Susanne Lange über Bernd und Hilla Becher


By doing it, it becomes not more and more, because it's already there, but clearer and clearer.

Hanne Darboven


Ich weiß, dass ich jeden beliebigen Teil meines fluoreszierenden Lichtsystems auf adäquate Weise wiederholen kann. Elemente der Teile dieses Systems ändern sich ganz einfach mit der jeweiligen Installationssituation. Es haftet ihnen keinerlei Geschichte an ... Alle meine Diagramme, selbst die ältesten, scheinen immer wieder anwendbar zu sein.

Dan Flavin


Der Einsatz des Werkes heißt modern zu sein!

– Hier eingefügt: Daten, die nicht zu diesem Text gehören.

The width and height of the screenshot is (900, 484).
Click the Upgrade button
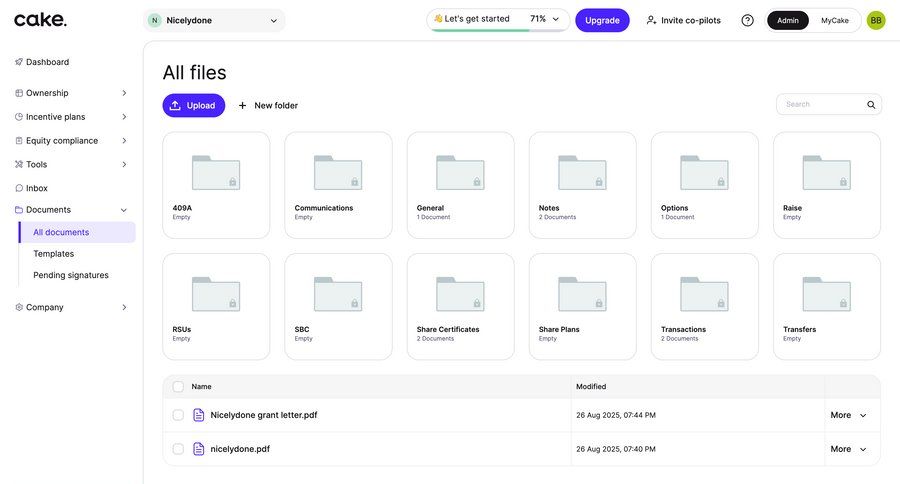pyautogui.click(x=602, y=20)
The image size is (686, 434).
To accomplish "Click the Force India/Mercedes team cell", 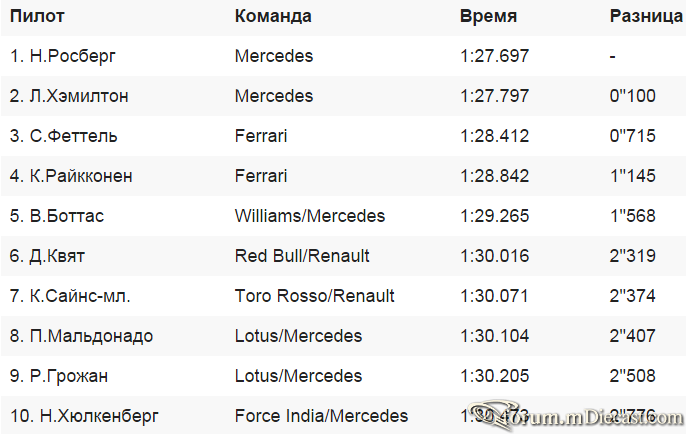I will click(321, 416).
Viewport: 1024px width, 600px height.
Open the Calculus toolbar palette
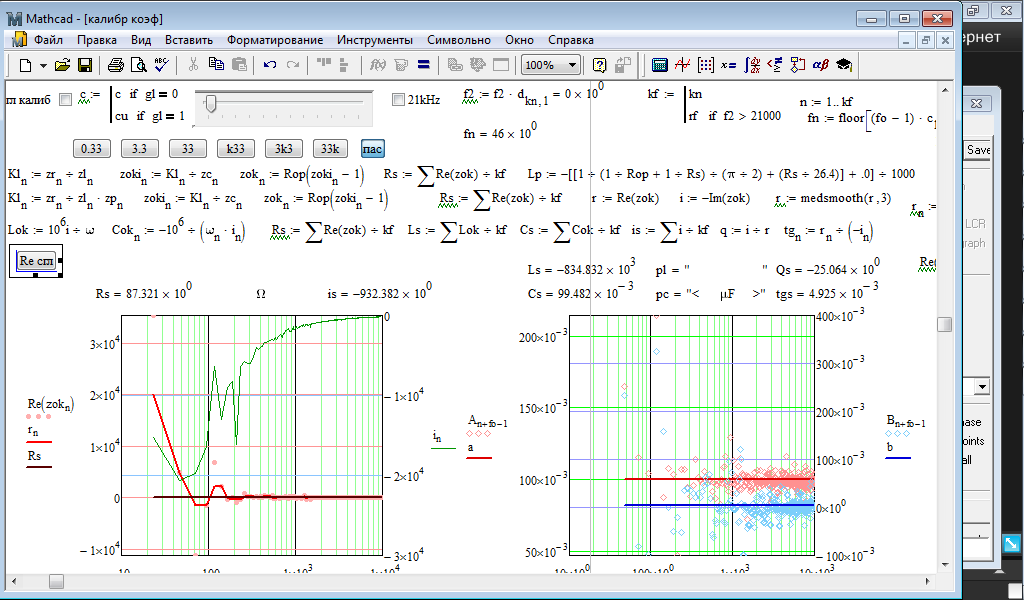[751, 65]
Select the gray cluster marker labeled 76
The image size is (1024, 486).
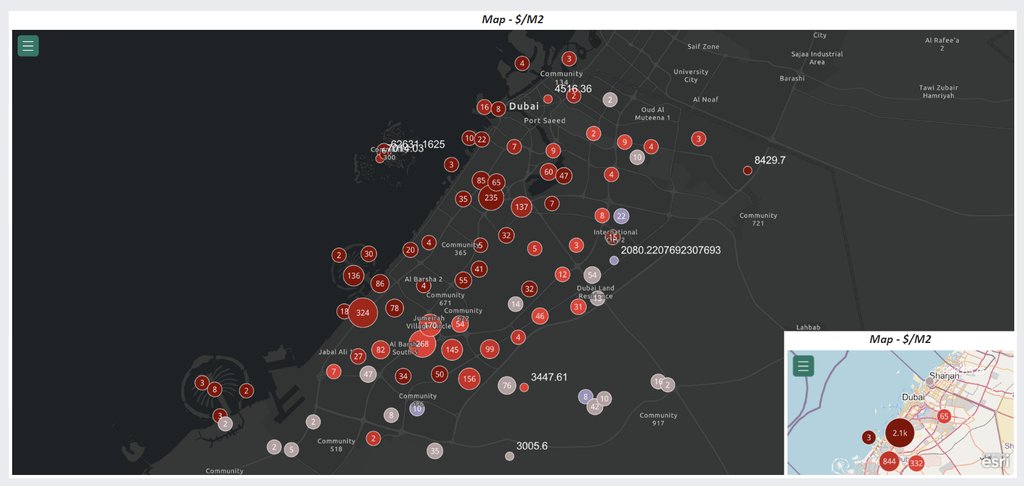pos(507,386)
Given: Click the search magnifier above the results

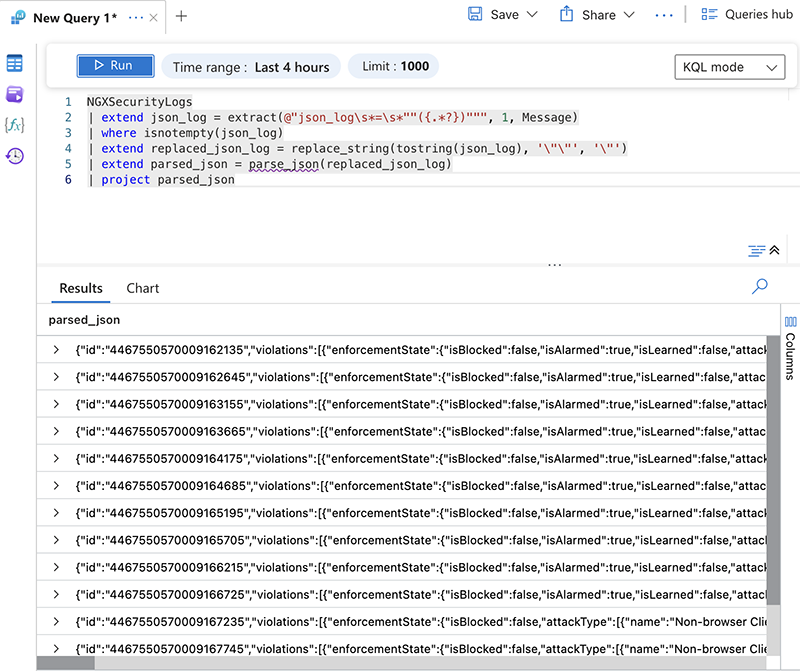Looking at the screenshot, I should [759, 286].
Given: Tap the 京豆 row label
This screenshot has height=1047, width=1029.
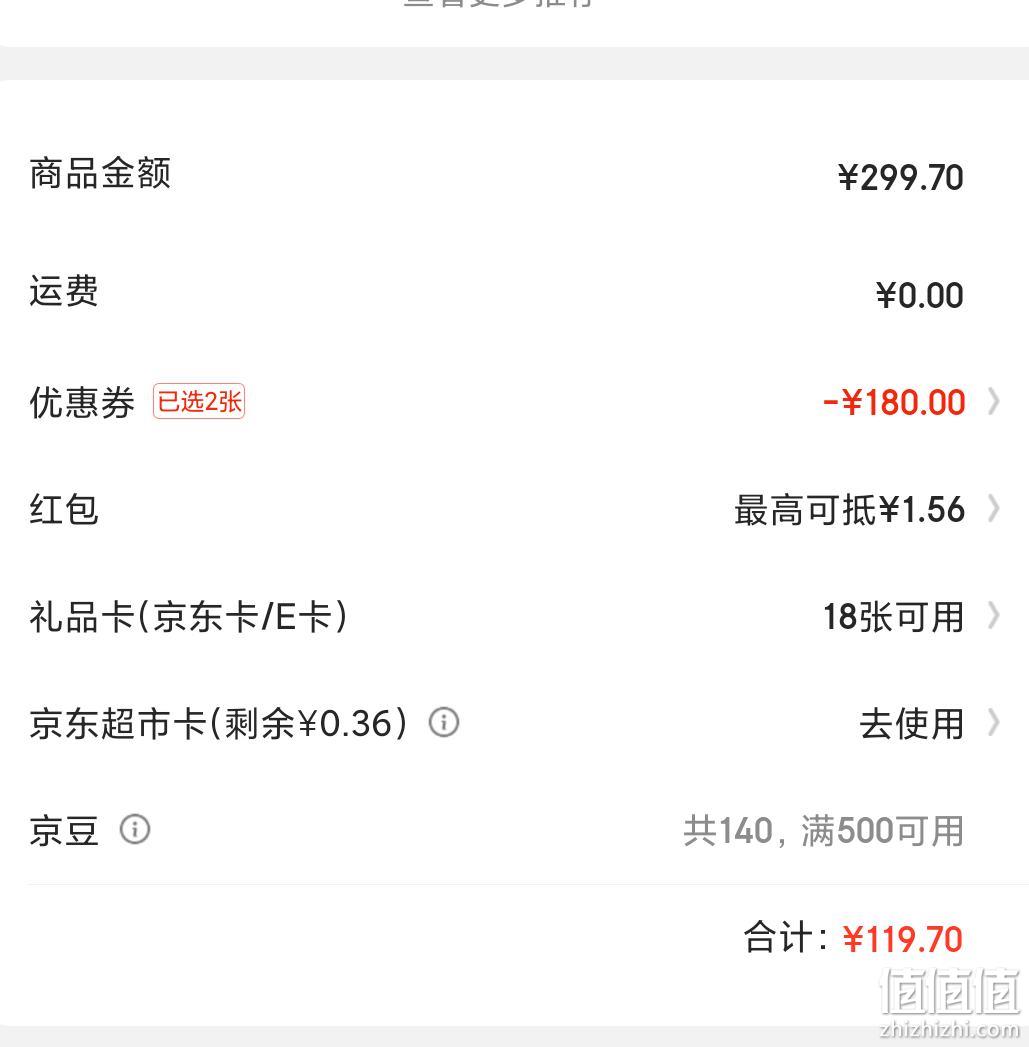Looking at the screenshot, I should 64,831.
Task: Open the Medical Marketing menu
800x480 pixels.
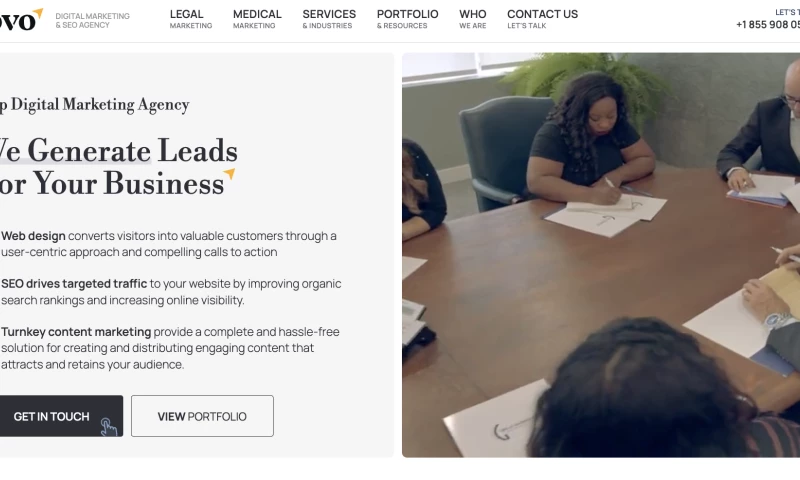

Die Gewalttätigkeit dieser Bedingung zieht den Entschluss nach sich, Date Paintings auszuführen, ungeachtet der Kunst, die sich, um zeitgenössisch zu sein, abmüht, dem Geschmack des Tages zu folgen.

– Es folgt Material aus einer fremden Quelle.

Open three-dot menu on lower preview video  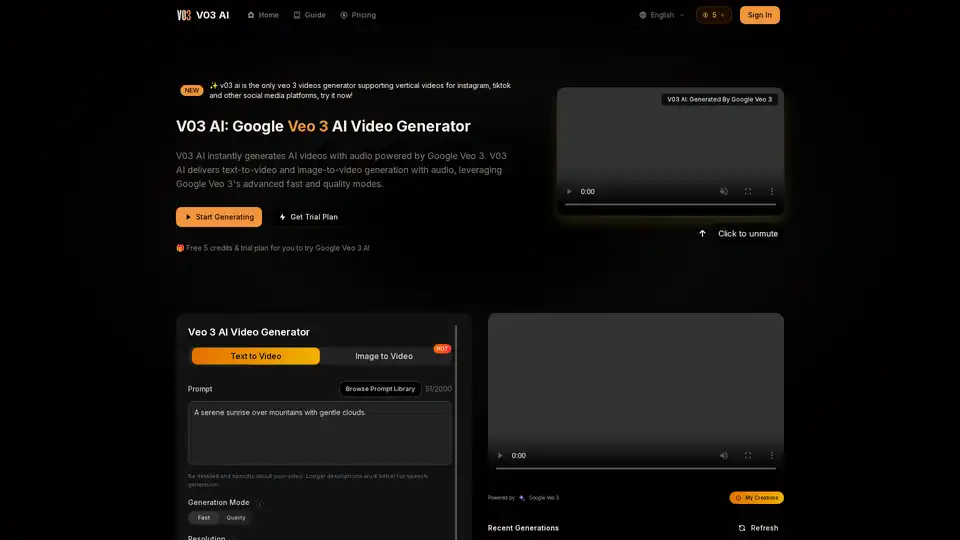tap(771, 455)
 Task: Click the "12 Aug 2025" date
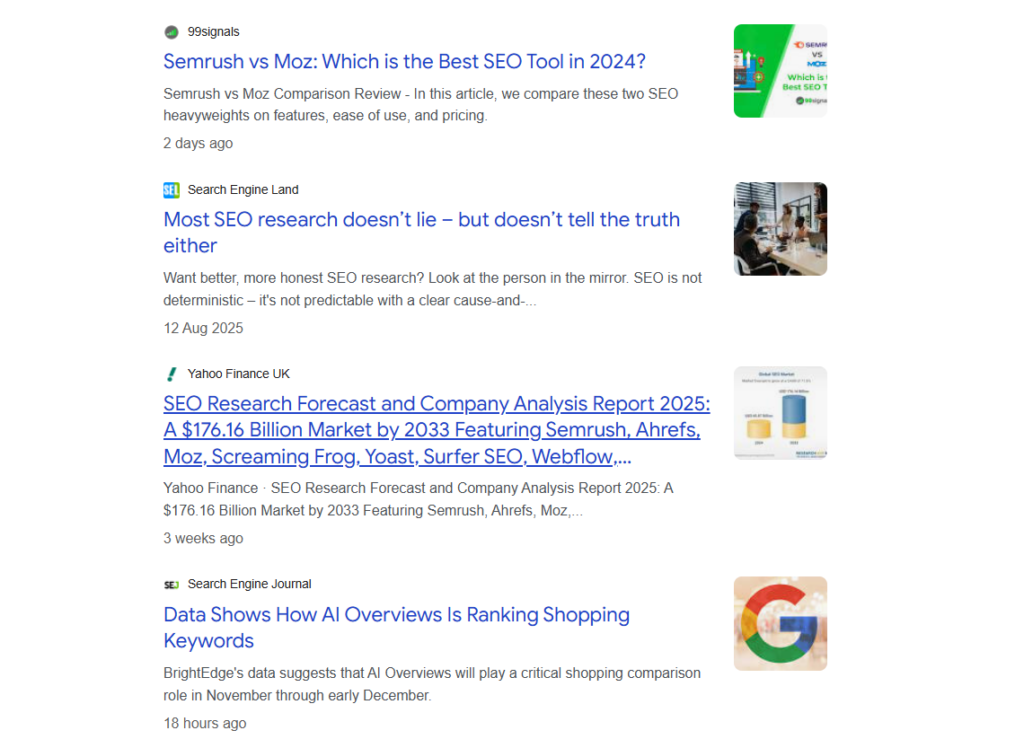click(x=203, y=328)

René Denizot über On Kawara


Ich habe bereits mein letztes, aber noch nicht mein erstes Bild gemalt.

Julije Knifer


Vor fast dreißig Jahren stand ich vor einer Leinwand, die ich ganz mit schwarzer Farbe überzogen hatte; einen Becher mit weißer Farbe in der Linken und einen Pinsel in der Rechten, noch zögerlich ob der Bewegung, kreisten all meine Gedanken um die Begründung meiner Entscheidung. Bebend vor Aufregung angesichts der Verrücktheit eines solchen Unternehmens, tauchte ich den Pinsel in den Becher, hob langsam den Arm und brachte mit zitternder Hand oben links, ganz am Rand der Leinwand, die 1 als erstes Zeichen an.

Roman Opalka


Ich habe das hartnäckige Gefühl, dass alle meine Skulpturen Teil einer bleibenden Einstellung und Beziehung zu den Dingen sind.

Fred Sandback


Das ist immer das gleiche scheint mir wirklich die dümmste aller Ausreden zu sein; die Ausrede von jemandem, der sagen könnte: gehen ist immer das gleiche, nämlich einen Fuß vor den anderen setzen, also gehe ich nicht mehr, wenn ich nicht das Neue, eine neue Art zu gehen finde.